Disruption. One of the most feared words that can be uttered to CEO’s of global companies and in board rooms around the world. Companies and entire industries have belatedly discovered that their decades old, tried and true businesses have been disrupted by upstarts the likes of (fill in the blank). Today, every major corporation has an outpost in the Valley and/or a corporate venture fund as they scramble to stay ahead, or at least in touch with many of the new companies and innovations which will likely affect them.
Silicon Valley has been about change and disruption. And over the years it has delivered, creating disruptive companies such as Google, PayPal, eBay, Facebook, LinkedIn, Workday, Tesla, Slack, Dropbox, Uber, AirBnB and hundreds of others which have materially changed industries and provided value to their customers. Entrepreneurs, as well as corporate executives, flock to Silicon Valley in the hopes of figuring out how to recreate the magic and how to avoid being disrupted out of business by the startups using innovative software, hardware, and platforms across a range of businesses and industries.

▶ _Material shown_:
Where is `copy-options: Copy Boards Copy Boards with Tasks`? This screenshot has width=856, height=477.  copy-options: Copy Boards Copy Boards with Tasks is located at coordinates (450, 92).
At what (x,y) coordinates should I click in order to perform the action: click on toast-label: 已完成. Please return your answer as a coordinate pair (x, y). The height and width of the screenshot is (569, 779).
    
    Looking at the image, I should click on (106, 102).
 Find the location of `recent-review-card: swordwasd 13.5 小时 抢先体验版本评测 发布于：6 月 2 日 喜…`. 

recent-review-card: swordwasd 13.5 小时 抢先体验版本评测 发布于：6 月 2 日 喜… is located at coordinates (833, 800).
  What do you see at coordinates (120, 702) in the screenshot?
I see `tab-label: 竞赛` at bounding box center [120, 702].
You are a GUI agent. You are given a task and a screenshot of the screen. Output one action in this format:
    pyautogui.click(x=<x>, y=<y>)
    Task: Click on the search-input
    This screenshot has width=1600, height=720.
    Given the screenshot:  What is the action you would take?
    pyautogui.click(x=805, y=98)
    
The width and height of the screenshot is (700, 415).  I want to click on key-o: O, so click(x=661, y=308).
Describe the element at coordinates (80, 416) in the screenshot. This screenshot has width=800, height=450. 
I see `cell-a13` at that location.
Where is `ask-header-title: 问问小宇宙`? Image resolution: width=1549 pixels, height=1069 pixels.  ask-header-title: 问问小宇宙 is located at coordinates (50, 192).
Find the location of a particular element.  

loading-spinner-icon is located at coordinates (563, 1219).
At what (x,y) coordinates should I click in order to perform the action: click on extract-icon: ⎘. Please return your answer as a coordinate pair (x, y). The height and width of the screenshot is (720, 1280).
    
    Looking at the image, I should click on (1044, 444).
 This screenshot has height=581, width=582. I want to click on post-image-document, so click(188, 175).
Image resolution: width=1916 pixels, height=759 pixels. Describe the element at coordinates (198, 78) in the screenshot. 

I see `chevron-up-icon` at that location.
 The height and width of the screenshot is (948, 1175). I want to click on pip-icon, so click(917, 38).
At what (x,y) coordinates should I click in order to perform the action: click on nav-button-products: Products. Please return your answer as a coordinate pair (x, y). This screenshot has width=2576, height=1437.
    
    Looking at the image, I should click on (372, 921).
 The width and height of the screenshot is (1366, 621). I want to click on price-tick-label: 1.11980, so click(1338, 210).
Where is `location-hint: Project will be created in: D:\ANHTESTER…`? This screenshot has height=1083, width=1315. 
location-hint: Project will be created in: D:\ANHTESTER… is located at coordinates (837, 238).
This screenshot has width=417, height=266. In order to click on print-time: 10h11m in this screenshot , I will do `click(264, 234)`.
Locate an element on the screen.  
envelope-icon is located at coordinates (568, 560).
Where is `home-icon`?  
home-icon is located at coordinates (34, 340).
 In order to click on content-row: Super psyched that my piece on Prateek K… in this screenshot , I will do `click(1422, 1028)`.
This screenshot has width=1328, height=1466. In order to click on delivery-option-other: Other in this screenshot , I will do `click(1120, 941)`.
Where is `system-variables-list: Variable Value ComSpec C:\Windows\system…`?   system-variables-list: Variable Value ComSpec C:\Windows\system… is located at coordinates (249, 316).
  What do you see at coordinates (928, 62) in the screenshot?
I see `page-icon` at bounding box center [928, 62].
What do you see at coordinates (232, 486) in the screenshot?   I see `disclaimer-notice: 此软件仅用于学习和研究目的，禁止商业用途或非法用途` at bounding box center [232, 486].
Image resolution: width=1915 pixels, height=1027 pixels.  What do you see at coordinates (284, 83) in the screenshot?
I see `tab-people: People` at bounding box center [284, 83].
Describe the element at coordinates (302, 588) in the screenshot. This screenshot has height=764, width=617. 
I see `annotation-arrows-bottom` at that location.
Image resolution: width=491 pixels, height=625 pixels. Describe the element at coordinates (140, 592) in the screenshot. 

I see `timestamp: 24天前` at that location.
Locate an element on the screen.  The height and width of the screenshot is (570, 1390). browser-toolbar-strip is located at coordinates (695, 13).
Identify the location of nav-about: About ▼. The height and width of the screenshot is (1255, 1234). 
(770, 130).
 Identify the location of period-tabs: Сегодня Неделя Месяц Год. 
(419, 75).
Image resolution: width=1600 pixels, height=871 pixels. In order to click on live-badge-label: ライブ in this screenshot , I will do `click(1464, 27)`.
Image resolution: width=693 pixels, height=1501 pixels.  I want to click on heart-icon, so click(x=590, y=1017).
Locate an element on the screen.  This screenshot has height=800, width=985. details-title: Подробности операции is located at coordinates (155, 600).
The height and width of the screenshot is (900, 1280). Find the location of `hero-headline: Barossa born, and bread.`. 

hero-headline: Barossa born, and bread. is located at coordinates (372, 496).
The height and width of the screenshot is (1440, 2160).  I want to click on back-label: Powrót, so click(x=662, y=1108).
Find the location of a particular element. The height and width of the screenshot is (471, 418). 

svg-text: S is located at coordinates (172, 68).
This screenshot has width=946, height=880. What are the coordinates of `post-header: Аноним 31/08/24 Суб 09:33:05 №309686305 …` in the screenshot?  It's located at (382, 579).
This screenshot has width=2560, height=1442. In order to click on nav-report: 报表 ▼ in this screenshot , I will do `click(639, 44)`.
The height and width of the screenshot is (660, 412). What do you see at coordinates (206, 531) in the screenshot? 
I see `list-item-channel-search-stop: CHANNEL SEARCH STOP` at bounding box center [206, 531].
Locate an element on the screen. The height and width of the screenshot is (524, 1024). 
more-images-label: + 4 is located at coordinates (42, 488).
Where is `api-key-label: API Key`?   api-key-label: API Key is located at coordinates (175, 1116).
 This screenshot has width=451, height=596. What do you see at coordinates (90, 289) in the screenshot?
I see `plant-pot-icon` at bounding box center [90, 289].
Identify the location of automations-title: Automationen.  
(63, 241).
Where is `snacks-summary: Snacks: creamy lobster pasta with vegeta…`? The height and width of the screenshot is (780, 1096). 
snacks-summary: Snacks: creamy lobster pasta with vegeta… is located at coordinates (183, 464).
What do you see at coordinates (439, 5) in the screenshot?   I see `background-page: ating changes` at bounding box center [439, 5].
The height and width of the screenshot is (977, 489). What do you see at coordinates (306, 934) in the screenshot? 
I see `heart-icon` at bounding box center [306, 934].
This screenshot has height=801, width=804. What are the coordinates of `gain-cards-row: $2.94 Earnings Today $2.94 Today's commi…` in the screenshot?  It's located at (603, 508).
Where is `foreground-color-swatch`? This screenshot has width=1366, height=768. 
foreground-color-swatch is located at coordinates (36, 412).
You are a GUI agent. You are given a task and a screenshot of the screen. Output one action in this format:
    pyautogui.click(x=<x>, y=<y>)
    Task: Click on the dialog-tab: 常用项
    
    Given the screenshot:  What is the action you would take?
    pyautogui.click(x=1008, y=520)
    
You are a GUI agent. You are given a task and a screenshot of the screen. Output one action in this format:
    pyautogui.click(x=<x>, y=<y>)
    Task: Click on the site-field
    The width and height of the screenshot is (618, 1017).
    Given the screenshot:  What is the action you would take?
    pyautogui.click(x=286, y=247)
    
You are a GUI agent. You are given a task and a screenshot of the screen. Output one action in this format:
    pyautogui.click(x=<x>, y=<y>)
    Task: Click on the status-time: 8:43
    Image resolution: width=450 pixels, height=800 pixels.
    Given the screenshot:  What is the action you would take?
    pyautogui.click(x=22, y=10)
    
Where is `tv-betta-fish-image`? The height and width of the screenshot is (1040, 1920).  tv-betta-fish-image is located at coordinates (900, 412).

▶ _Exercise goal_: Continue the passage on Silicon Valley and disruption, starting after its final sentence.

▶ _Exercise output_:
But Silicon Valley is not without its own flaws. Women and minority entrepreneurs often struggle for funding and advancement. A small number of male venture capitalists have used their position and power to make unwanted sexual advances on women and some founders, such as Travis Kalanick, Founder and former CEO at Uber, create unethical, hostile workplaces. Companies are often measured on their unicorn valuations instead of their true worth, creating incentives to raise money instead of building a successful business. And the cost of Bay area housing makes it difficult to attract and retain talent. Current constraints around visas, work permits, and immigration make it more challenging for the best and brightest to find their way to Silicon Valley as they have in the past. Instead of investing in innovative technologies, entrepreneurs and investors have focused on startups that can scale quickly and require limited capital to get to initial product and revenue. Hardware has become a four letter word for the vast majority of investors who can fund 10 software companies for the same amount of capital it takes to get one hardware company to first customer ship. While Silicon Valley has done a lot of good for the world, it is responsible for a fair amount of bad as well.
The investment cycle is often driven by fads that turn out not to be real and those companies fail. Bitcoin, AR/VR, cleantech, and even many companies in the gig economy turn out to severely underperform as business opportunities and investments. For those old enough to have lived thru the dot com bust, the parallels are a bit worrisome. Webvan raised money for an idea that was, at best, far ahead of its time. Theranos raised the same billion dollars with product promises that could not be met. Hampton Creek, Zenefits, and Skully have materially misrepresented themselves. Other questionable companies such as Juicero, Jawbone, and Beepi all turned into expensive write-offs. The Silicon Valley mantra of move fast and break things has been a justification to. at times, do bad and often illegal things. Equally culpable are a small number of venture capital investors who practice a form of “pump and dump” by hyping a company or sector and then seeking an early exit before the inevitable reality sets in. Creating businesses that really aren’t viable companies in the long run doesn’t work in my world. What ever happened to built to last?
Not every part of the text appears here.